» **Collected data**
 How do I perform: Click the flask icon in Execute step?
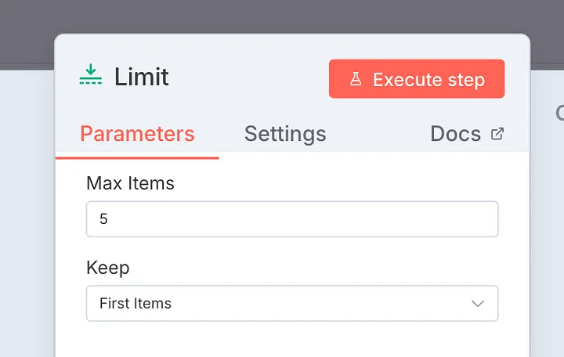click(x=356, y=79)
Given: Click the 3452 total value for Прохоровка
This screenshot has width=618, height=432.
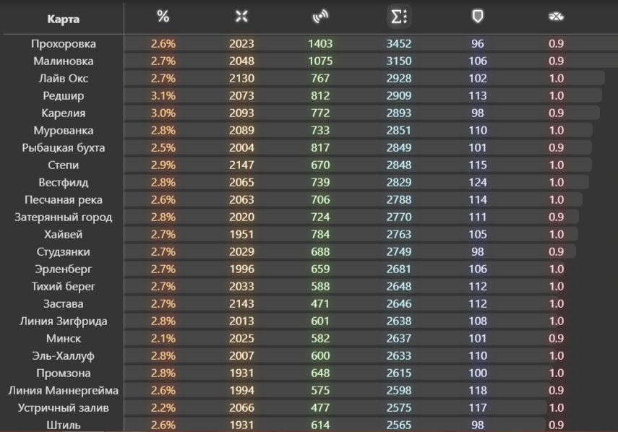Looking at the screenshot, I should pyautogui.click(x=399, y=44).
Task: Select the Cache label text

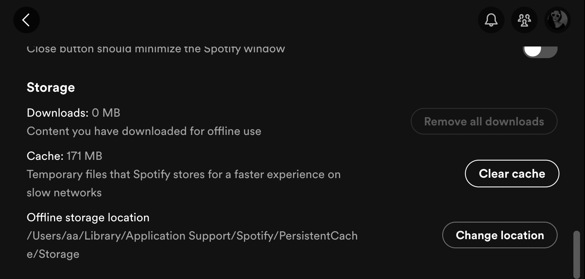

» **Requirement**
We ask that the entries above be copied exactly, with the pictures omitted.

» **Exercise answer**
 How do I perform: Click the flask icon in Execute step?
click(x=356, y=79)
Given: Click the 3452 total value for Прохоровка
This screenshot has width=618, height=432.
Looking at the screenshot, I should pyautogui.click(x=399, y=44).
Task: Select the Cache label text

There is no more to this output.